◆ SELECTED EXCERPT
Start of Block
I messed up on my dinner plans, I thought we would be eating with my parents Sunday night instead of our regular Chinese delivery, but my mother had a stomach virus. So when my husband asked what was for dinner tonight, I blanked out and gave him my backup emergency dinner plan - spaghetti and meatballs. Which I don't eat, but it makes him very happy.

So he got out the big 8 quart pot, filled it half full of water, started the burner, and even got the meatballs out of the freezer. Then it hits me - we don't have any pasta sauce, I used the last jar a few days ago. And I don't have any spaghetti... crap. I've got meatballs and water, not good enough.

So off we went to IHOP, where the waitresses have our orders memorized. We each took our own cars, I'll shop for real groceries after dinner. We also have our favorite boothes, which we always scope out when we walk in to see which one will be the quietest. Booth to the right - screaming kid. On the left - more screaming kids. The smoking area is quiet, but the sun is blasting in the windows, and, well, it's the smoking area. OK, to the right but back near the kitchen, it shouldn't be that bad two boothes away...

Jesus H Christ! We had completely deaf parents on both sides of us and several toddlers competing to see which one could scream the loudest. My back was to them, which actually made me sort of nervous but was probably a good idea because I have trouble "pretending to ignore" ear-splitting children. Besides being annoying, they cause me actual physical pain, I visually wince when they make that "Memorex" noise (that can shatter crystal?). Finally one of the families finished eating, then went out into the lobby where their kids just went frigging bonkers screaming and running around, bouncing off the windows. Whee!!! more sugar!! After about 3 or 4 more minutes of daycare run amok they went out and got in their minivan and drove away.

OK, just one kid left, maybe he'll be quieter while I finish my french toast and bacon. No, he actually got louder, yelling repeatedely at his mother and (I think) older sister, "Read me a story! Read ME A STORY!!". Then he somehow got out of the booth and starts running up and down the aisle, spewing toddler germs into the air hacking and coughing like an old man. On about his third run-by our booth I finally said "GO AWAY!" which he actually did. I don't care if anyone thought I was rude, I say:



As we were finishing up our dinner, Damien the demon toddler and his family left, and my husband looked at me and said "I'm so glad you didn't want kids!'. Likewise, in my 20's all I found were men who wanted "big families". I'm missing that mommy gene, always knew it, I never even did babysitting. I'm totally clueless and quite content to remain that way.

So off I went, in my nice clean, perfect car and bought hundreds of bucks worth of groceries for me, my husband and my cat (who was crying at the door when I got home).

Posted by Morticia at September 14, 2004 03:09 AM | TrackBack
Comments

hahaha..thats so great-->control ur kids..i love it! i cant stand kids!!!
End of Block
◆ STUDY MATERIAL
Start of Block
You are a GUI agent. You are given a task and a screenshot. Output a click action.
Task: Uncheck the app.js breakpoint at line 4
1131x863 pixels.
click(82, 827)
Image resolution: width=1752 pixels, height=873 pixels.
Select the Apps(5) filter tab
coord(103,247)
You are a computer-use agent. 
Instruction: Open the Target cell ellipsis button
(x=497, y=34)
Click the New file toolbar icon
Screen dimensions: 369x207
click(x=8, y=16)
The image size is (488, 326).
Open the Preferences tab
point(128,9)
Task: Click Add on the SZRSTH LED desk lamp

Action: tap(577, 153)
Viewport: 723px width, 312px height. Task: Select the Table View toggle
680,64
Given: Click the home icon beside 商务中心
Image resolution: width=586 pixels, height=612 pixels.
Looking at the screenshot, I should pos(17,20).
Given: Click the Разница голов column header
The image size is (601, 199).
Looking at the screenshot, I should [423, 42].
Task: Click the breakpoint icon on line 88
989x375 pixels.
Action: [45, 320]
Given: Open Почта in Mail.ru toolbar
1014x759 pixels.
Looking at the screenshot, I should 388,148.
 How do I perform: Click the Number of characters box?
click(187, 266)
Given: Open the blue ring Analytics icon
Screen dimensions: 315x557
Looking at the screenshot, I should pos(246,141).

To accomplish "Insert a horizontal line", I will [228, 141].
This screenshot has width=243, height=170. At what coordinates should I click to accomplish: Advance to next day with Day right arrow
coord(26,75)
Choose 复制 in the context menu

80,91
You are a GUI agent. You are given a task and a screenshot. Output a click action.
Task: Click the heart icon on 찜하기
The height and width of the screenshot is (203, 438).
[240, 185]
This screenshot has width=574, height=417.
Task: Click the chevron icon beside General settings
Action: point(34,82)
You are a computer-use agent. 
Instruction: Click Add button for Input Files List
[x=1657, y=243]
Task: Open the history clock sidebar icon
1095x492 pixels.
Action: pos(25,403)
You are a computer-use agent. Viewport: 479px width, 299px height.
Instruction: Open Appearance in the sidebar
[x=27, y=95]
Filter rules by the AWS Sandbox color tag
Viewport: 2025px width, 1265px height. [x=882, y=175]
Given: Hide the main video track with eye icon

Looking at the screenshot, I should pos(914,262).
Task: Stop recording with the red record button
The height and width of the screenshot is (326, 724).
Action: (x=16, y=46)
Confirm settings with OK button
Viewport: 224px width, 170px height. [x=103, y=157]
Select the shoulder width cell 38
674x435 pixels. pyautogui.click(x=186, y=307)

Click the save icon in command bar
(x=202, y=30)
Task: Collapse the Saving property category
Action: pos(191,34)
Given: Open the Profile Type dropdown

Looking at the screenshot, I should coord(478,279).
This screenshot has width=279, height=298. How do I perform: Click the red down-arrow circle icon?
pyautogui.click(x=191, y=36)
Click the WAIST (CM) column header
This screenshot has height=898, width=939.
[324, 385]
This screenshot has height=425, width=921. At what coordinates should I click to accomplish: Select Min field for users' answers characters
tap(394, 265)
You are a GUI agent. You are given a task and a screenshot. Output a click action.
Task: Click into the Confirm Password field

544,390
End of Block
◆ TASK DESCRIPTION
In the blog post about dinner at IHOP, what food was the writer finishing when only one kid was left nearby? The listing is not needed here.

◆ OUTPUT
French toast and bacon.